Kamla Devi, a widow and mother of one, was walking back home through a field in the village of Koti Badma, in the Rudraprayag district of Uttarakhand, when the leopard attacked about 10 a.m. Sunday, New York Daily News reported. Using only her work tool, she engaged in a dramatic battle with the animal.

Then, with deep scratches across her entire body and a fractured left hand, she managed to walk half a mile to a nearby village to seek help. She was rushed to a hospital in Srinagar on Monday. "At first, I was terrified. But, then I gathered my courage to fight back. I promised myself that this is not my last day," Devi was quoted as saying by the Hindustan Times. "I held the leopard with my hands, it then bit my hand and then left it. ... Both my hands are in immense pain and I am not able to lift them up," she said from a hospital bed in Srinagar.
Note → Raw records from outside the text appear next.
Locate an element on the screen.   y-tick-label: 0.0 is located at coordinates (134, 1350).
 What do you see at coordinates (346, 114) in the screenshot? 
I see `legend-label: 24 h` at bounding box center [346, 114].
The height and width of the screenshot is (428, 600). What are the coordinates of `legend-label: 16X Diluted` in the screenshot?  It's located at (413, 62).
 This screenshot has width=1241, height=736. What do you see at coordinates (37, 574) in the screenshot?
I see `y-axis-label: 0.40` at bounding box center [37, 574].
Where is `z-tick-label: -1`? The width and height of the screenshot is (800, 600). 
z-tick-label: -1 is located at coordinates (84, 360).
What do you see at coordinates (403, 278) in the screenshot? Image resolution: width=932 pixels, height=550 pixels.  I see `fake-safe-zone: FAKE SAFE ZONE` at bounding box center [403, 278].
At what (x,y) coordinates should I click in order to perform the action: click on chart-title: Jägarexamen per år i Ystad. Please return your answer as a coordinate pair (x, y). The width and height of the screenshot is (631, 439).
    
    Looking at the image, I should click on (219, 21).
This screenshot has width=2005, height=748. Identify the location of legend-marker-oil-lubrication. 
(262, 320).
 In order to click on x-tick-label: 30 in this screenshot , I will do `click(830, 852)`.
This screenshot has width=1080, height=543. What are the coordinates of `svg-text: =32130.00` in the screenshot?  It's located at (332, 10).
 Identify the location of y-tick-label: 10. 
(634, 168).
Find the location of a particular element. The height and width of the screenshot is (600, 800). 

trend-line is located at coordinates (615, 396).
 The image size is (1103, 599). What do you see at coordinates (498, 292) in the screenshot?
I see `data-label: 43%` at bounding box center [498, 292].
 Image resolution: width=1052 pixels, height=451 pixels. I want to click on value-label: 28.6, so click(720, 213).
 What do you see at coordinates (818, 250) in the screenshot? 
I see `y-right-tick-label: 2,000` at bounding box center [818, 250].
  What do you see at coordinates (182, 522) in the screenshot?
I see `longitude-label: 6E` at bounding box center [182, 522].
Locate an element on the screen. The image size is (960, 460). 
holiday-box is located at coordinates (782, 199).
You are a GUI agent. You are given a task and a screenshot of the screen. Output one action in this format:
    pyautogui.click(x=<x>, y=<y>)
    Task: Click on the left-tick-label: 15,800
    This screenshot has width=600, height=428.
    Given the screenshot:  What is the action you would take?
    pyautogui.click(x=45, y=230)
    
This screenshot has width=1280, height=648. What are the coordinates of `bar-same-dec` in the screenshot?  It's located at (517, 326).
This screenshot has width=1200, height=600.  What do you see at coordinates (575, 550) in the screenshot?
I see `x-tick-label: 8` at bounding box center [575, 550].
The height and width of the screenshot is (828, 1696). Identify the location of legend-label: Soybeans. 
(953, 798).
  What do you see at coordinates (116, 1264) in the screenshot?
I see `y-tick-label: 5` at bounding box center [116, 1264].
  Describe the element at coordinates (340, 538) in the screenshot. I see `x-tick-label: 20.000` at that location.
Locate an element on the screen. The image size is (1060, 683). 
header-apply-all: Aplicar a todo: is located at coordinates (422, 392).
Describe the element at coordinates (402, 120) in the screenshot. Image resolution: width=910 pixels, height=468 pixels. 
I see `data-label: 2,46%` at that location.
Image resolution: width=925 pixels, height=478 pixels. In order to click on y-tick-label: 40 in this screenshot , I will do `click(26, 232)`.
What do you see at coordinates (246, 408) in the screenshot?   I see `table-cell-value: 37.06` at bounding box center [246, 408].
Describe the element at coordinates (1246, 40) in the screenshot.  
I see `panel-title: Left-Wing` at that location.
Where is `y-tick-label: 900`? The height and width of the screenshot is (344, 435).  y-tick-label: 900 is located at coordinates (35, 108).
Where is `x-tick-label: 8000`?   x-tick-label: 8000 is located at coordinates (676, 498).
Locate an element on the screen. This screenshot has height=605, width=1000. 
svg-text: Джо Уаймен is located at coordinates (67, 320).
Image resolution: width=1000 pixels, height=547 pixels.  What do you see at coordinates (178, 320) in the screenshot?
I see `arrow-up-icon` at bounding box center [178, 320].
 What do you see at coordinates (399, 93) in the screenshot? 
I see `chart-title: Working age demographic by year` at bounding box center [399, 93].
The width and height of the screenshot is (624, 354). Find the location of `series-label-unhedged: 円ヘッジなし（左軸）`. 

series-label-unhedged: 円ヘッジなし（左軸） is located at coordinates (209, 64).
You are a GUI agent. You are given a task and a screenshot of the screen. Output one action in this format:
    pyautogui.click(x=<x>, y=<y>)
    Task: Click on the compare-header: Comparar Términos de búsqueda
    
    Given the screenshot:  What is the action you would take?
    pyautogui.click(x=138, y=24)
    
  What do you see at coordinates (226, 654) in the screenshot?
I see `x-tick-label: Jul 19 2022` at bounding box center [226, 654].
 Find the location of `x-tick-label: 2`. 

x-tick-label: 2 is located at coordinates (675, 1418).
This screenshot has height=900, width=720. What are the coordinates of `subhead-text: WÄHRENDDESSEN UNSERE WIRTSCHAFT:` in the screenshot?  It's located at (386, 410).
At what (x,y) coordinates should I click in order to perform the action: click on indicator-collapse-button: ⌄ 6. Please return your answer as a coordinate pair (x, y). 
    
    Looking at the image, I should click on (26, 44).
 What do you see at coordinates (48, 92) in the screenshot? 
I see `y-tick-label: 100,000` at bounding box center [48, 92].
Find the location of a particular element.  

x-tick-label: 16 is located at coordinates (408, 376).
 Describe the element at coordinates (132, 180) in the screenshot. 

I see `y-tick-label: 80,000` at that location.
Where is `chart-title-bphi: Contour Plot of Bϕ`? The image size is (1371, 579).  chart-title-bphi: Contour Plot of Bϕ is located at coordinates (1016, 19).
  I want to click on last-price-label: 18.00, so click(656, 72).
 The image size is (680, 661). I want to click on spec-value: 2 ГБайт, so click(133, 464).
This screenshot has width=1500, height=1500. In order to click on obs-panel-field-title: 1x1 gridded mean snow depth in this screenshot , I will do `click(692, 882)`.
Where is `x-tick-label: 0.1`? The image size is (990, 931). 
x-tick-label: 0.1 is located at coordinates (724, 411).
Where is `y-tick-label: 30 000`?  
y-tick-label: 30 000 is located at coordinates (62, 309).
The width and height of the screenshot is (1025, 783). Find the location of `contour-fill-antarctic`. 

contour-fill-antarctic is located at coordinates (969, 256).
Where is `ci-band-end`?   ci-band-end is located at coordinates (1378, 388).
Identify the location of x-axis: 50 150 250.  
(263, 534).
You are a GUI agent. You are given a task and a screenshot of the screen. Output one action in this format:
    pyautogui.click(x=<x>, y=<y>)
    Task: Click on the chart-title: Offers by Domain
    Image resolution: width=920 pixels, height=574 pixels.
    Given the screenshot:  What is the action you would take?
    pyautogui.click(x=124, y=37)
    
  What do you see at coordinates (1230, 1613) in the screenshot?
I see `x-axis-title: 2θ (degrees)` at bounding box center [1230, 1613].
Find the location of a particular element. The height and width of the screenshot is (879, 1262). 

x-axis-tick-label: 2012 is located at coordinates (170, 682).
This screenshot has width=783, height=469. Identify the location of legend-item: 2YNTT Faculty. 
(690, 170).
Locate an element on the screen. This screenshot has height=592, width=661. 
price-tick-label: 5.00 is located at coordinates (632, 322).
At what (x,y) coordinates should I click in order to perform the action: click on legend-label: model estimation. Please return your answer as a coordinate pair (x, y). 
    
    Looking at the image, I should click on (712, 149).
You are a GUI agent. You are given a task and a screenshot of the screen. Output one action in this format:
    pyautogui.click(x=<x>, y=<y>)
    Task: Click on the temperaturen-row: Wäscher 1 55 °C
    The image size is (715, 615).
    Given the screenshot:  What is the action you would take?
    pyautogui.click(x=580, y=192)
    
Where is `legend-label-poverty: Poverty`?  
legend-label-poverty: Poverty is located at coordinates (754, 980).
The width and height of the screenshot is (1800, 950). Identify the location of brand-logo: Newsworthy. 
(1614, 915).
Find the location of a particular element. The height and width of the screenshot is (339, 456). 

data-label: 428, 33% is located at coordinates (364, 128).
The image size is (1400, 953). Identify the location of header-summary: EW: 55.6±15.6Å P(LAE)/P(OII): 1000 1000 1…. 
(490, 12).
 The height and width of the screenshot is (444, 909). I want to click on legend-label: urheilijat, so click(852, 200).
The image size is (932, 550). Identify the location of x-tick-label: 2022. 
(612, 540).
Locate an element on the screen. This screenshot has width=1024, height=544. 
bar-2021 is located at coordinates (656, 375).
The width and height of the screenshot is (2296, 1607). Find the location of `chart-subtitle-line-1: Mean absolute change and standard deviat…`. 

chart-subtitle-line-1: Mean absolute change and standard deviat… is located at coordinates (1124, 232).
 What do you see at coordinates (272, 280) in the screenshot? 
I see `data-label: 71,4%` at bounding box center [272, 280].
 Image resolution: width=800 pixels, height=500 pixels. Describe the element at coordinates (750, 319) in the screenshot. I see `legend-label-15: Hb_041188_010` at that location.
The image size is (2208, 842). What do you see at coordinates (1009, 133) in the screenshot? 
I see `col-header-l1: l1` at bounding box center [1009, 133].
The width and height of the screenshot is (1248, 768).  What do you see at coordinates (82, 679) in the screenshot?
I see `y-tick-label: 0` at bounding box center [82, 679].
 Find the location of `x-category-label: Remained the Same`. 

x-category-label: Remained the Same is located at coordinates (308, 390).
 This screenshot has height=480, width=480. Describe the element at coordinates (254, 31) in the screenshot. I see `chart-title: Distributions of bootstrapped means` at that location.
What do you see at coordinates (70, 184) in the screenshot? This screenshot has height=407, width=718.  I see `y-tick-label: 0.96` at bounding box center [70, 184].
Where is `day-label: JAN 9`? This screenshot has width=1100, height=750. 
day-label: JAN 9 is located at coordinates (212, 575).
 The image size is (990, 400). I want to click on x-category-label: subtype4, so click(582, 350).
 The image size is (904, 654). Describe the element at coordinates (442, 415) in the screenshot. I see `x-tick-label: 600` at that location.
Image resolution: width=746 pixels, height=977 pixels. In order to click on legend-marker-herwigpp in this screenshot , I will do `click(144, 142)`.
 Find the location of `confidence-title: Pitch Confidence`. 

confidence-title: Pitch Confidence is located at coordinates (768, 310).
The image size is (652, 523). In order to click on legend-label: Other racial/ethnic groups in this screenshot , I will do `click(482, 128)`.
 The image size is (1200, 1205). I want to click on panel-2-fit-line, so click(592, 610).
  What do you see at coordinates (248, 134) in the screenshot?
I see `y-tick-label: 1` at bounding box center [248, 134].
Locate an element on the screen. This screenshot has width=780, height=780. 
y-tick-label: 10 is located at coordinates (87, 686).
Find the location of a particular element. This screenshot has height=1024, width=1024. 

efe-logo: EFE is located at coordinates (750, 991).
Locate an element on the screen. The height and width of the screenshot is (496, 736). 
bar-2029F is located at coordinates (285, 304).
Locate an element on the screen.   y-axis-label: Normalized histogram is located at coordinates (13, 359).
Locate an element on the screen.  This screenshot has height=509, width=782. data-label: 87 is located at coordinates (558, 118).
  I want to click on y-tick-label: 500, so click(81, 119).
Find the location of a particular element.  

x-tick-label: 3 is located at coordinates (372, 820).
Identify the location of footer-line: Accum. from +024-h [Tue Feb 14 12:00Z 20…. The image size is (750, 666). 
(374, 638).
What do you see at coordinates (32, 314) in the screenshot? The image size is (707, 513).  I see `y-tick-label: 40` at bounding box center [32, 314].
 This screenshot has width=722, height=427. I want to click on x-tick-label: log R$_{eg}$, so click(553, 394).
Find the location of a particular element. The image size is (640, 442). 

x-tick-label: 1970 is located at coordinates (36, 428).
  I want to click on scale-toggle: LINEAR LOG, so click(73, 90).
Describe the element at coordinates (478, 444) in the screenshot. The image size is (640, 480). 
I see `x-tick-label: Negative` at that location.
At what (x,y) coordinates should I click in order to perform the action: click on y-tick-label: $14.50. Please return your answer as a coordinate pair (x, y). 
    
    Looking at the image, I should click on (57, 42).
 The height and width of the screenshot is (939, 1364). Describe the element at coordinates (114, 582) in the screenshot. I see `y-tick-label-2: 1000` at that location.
Devi, from Koti Bodna in the Rudraprayag district of Uttarakhand, remains in the hospital in "stable" condition.

"She has compound fractures in her forearms and many, many bites and cuts to her skin but she is out of danger," P.D. Sharma, head doctor at the Government Medical College in the town of Srinagar where she is being treated, told NBC News. "She was fighting with the leopard for half an hour until she killed it with a farm implement called a darati, which is like a scythe. She was very brave."

Villagers found the leopard dead when they went to the scene of the reported attack, the doctor said. Although leopards are common in the area, they normally attack other animals rather than humans, he added.

Meanwhile, villagers are calling for Devi, who they've dubbed a "brave heart," to be honored for her bravery. "Kamla lost her husband nearly three decades ago," said village elder Jagdish Negi. "She is somehow managing her family through farming. Hers is a story which we have not heard before in Uttarakhand. We feel that the Uttarakhand government should honor her."